Volterra – Accade che, nonostante l’attesa e la salita, il sole o la pioggia, il cerchio alla fine si ricomponga. La comunità teatrale recita la sua parte e la “maniera” di Punzo si rivela ancora una volta vincente. Lo scorso anno, al primo studio di avvicinamento a un “Tutto Shakespeare” che occuperà Punzo e i suoi attori detenuti della Compagnia della Fortezza, anche nelle prossime puntate, invocavamo qualche grado in meno e qualche refolo di vento in più. Ora, alla prima del nuovo appuntamento che apriva di fatto Volterra Teatro numero 30, più che accontentati siamo stati puniti.

Un leggero, iniziale piovigginare, anche garbato, piacevole, si è trasformato in un magnifico temporale, un diluvio estivo d’acqua che non ha lasciato scampo. E che a suo modo, con impeccabile tempismo, faceva giustizia del titolo impresso alla rappresentazione, “Dopo la tempesta”. Fuggi fuggi generale, tutti dentro, bagnati fradici, e naturalmente spettacolo interrotto. Da quanto abbiamo visto (comunque più della metà) il quadro o il punto di vista dello scorso anno (che si chiamava “Know well”) si era spostato di poco. Stessa identità spaziale, stesse traiettorie narrative, stessa oscillazione drammaturgica, stesso impianto scenografico (il letto, il piano, le croci, le scale). Stessa atmosfera sospesa (ieratica, profetica?) e quel procedere con lentezza, inanellando quadri di un’esposizione e frammenti un’apparizione, costellazioni scespiriane a zonzo nel perimetro dell’ora d’aria del penitenziario volterrano.

Dicevamo che potrebbe essere, Punzo, un autore in cerca dei suoi personaggi. Che sono uomini che conosce bene, sa cosa chiedergli. E loro, cavallerescamente vestiti, avvolti in tuniche e drappi, con maestose gorgiere a forma di libro, reduci da Pinocchio e Alice, rispondono ciascuno a suo modo, chi da solo chi appoggiandosi al microfono spalla del “demiurgo” per recitare la propria parte, un atto che sa di confessione e complicità. Vale allora la pena in questa promiscuità domestica, cercare Amleto, Otello o Macbeth, rintracciare Ofelia o Miranda, enucleare Riccardo o Desdemona, intercettare Romeo e Giulietta, rubricare Lear, le sue figlie, Cassio, intravedere la foresta di Birman o l’ombra di Banco?

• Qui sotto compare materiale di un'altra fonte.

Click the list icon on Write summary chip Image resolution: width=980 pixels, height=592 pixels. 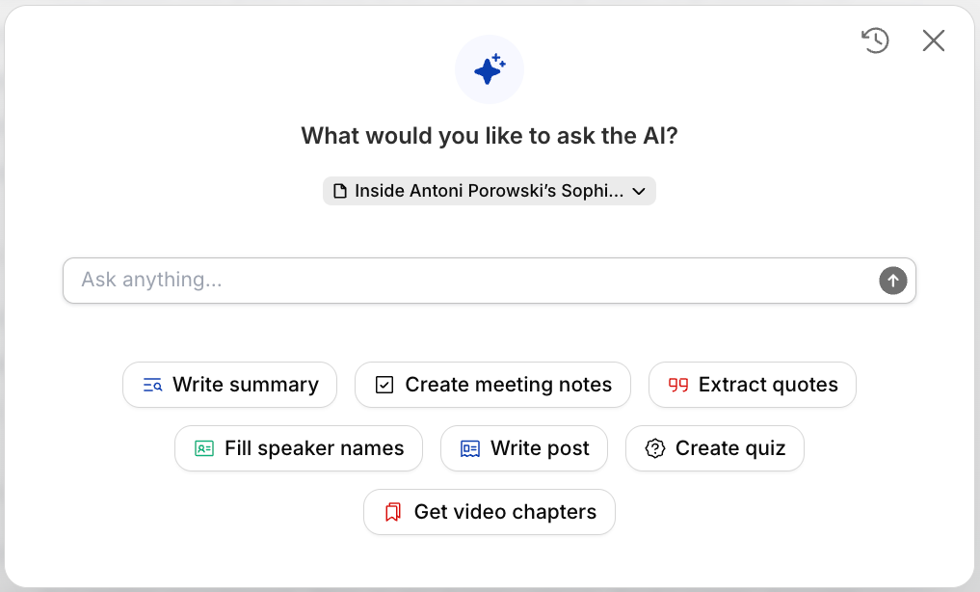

Mettendosi dalla parte di chi ascolta, Punzo, dopo prove di protagonismo, riconquista le “urla del silenzio”, e gioca, novello Prospero, sulla sottrazione, la rarefazione, la distorsione (vedi i suoni, i rumori, gli echi, o la colonna sonora di Andrea Salvadori). Il mare di croci d’ogni dimensione disseminate per terra e appoggiate ai muri rimandano (forse) a nuovi relitti dispersi nel Mediterraneo? Stiamo (forse) assistendo al ripescaggio di anime morte che hanno bisogno di una nuova linfa per riappropriarsi delle loro storie? O siamo (forse) alla deriva di un teatro che non ha più illusioni da vendere e sogni di immaginare? Come Dante accompagnato per mano da Virgilio Armando Punzo attraversa il suo girone infernale. Lo fa da 28 anni. E a scadenza, come è giusto che sia, cambia registro. Modalità di frequenza e tallonaggio drammatico. Che, già da un po’, finita la stagione della “rivoluzione” antropologica (il detenuto attore portatore di valori espressivi altri, inediti), quella rapsodica della parata e dei tableaux vivants, quella delle contaminazioni e delle provocazioni, con le magnifiche accelerazioni finali, chiamato il pubblico a raccolta, diventa ora (almeno così ci sembra) la scommessa di una estetizzante pulsazione ritmica, un ingranaggio di cellule narranti che distillano attesa, pausa, sospensione, interrogativi, energia minimale e catarsi totale. E allora anche se piove (o il sole brucia) la “cerimonia” continua. Dopo la tempesta come in questo caso. E dopo l’uscita dal carcere. Come sempre.